Q: So he kicked him in the side and kicked him in the head?
A: Face. • He kicked him in the face.
...
Q: Is it possible that Officer Sturgill hit him in the head with a flashlight?
A: It's possible.• Like I said, I had my back turned toward him/ I just heard him being hit like-like a boxer hitting a hay bay or something, you could hear a thud.
[R. 47-2 at pg. 11-12].

Notably, the Proposed Amended Complaint does not substitute Sturgill as a named defendant, nor amend any of the claims against Adams. The Proposed Amended Complaint adds a § 1983 claim against Sturgill, alleging that he “assaulted and physically battered” Hurd “by repeatedly kicking” him in the “head, face, and torso” while Hurd was handcuffed and not resisting, [R. 39-2 at ¶ 33]; Kentucky common law claims of assault, battery, abuse of process, and malicious prosecution, [Id. at ¶¶ 41, 42]; and a claim that Sturgill fraudulently concealed his involvement in the action, thus tolling any statute of limitations under Ky. Rev. Stat. § 413.190(2), [Id. at ¶¶ 45-55].

Adams responded in opposition on several grounds: that the amendment is barred by the Court's Scheduling Order, that the amendment is barred by the statute of limitations, and that Hurd has not demonstrated good cause for the amendment.

A. Statute of Limitations

The Court will first address whether Hurd's proposed amendment is barred by the statute of limitations. Hurd's state common law tort claims are governed by Kentucky's statute of limitation of one year for tort actions, Ky. Rev. Stat. § 413.140(1)(a). As for Hurd's § 1983 claim, the Supreme Court has instructed courts to borrow the most analogous state law statute of limitations. Bonner v. Perry, 564 F.3d 424, 430 (6th Cir. 2009) (citing Owens v. Okure, 488 U.S. 235, 236, 239, 109 S.Ct. 573, 102 L.Ed.2d 594 (1989)). Since “‘§ 1983 claims are best characterized as personal injury actions,'[a] State's personal injury statute of limitations should be applied to all § 1983 claims.” Owens, 488 U.S. at 240-41 (quoting Wilson v. Garcia, 471 U.S. 261, 280, 105 S.Ct. 1938, 85 L.Ed.2d 254 (1985)). It is well-established in the Sixth Circuit that § 1983 claims arising in Kentucky are governed by Kentucky's statute of limitations for tort actions, Ky. Rev. Stat. § 413.140(1)(a). Bonner, 564 F.3d at 430-31. Thus, the statute of limitations for Hurd's proposed § 1983 claim against Sturgill is, too, one year as prescribed by § 413.140(1)(a).

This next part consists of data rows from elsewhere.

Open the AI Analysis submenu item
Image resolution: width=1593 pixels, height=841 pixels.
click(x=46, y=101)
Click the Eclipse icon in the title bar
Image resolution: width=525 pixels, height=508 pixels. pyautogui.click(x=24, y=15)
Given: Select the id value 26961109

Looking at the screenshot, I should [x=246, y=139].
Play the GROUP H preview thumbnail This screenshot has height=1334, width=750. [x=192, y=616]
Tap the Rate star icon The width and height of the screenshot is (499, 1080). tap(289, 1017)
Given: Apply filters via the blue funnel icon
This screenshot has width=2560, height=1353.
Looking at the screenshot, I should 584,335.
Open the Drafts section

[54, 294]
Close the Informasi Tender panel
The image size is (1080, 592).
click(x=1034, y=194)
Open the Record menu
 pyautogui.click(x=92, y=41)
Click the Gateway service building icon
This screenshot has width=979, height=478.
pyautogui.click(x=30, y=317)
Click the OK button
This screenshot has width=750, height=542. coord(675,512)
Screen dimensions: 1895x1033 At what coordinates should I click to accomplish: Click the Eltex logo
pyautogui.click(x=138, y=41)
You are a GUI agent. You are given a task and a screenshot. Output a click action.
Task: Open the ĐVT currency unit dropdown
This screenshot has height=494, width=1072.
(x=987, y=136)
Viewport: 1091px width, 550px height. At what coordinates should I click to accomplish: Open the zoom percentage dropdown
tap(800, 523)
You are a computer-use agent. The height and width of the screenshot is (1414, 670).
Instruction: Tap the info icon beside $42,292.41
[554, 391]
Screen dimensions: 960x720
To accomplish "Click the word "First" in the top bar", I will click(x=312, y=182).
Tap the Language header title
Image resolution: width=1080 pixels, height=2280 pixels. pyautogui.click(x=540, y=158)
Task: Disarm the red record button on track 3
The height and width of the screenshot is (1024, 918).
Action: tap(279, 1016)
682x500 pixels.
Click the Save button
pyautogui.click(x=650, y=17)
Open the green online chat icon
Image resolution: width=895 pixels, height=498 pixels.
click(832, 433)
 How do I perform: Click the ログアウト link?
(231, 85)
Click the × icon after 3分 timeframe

Hurd's new claims arise out of the same incident described in his original Complaint. Thus, the statute of limitation for his claim expired on April 6, 2020, making his proposed amendment untimely. Hurd argues that the statute of limitations for his claims should be tolled because he only learned of Sturgill's involvement in Hurd's alleged assault after taking Adams' deposition on July 22, 2022. Specifically, Hurd relies upon Kentucky's fraudulent concealment statute, which provides that, when an individual “abscond[s] or conceal[s] himself or by any other indirect means obstructs the prosecution of the action, the time of the . . . obstruction shall not be computed as any part of the period within which the action shall be commenced.” Ky. Rev. Stat. § 413.190(2).

To prove fraudulent concealment, Kentucky courts require that the plaintiff must show that an individual committed “some act or conduct which . . . misle[d] or deceive[d] plaintiff and obstruct[ed] or prevent[ed] him from instituting his suit while he [could] do so.” Adams v. Ison, 249 S.W.2d 791, 792 (Ky. 1952). Ordinarily, courts require an affirmative act, but “where the law imposes a duty of disclosure, a failure of disclosure may constitute” fraudulent concealment. Munday v. Mayfair Diagnostic Lab., 831 S.W.2d 912, 915 (Ky. 1992). However, “passivity, such as silence . . ., is not sufficient, in order to constitute such a concealment as to toll the statute of limitations.” Emberton v. GMRI, Inc., 299 S.W.3d 565, 574 (Ky. 2009) (quoting 173 A.L.R. 576 5th § 12). “Obstruction alone, without misleading or deceiving conduct, is not enough.” Dishman v. Corr. Corp. of Am., Civil Action No. 10-CV-026-ART, 2010 U.S. Dist. LEXIS 86169, at *6 (E.D. Ky. Aug. 20, 2010) (citing Labor Cabinet v. Hasken, 265 S.W.3d 215, 227 (Ky. Ct. App. 2007)).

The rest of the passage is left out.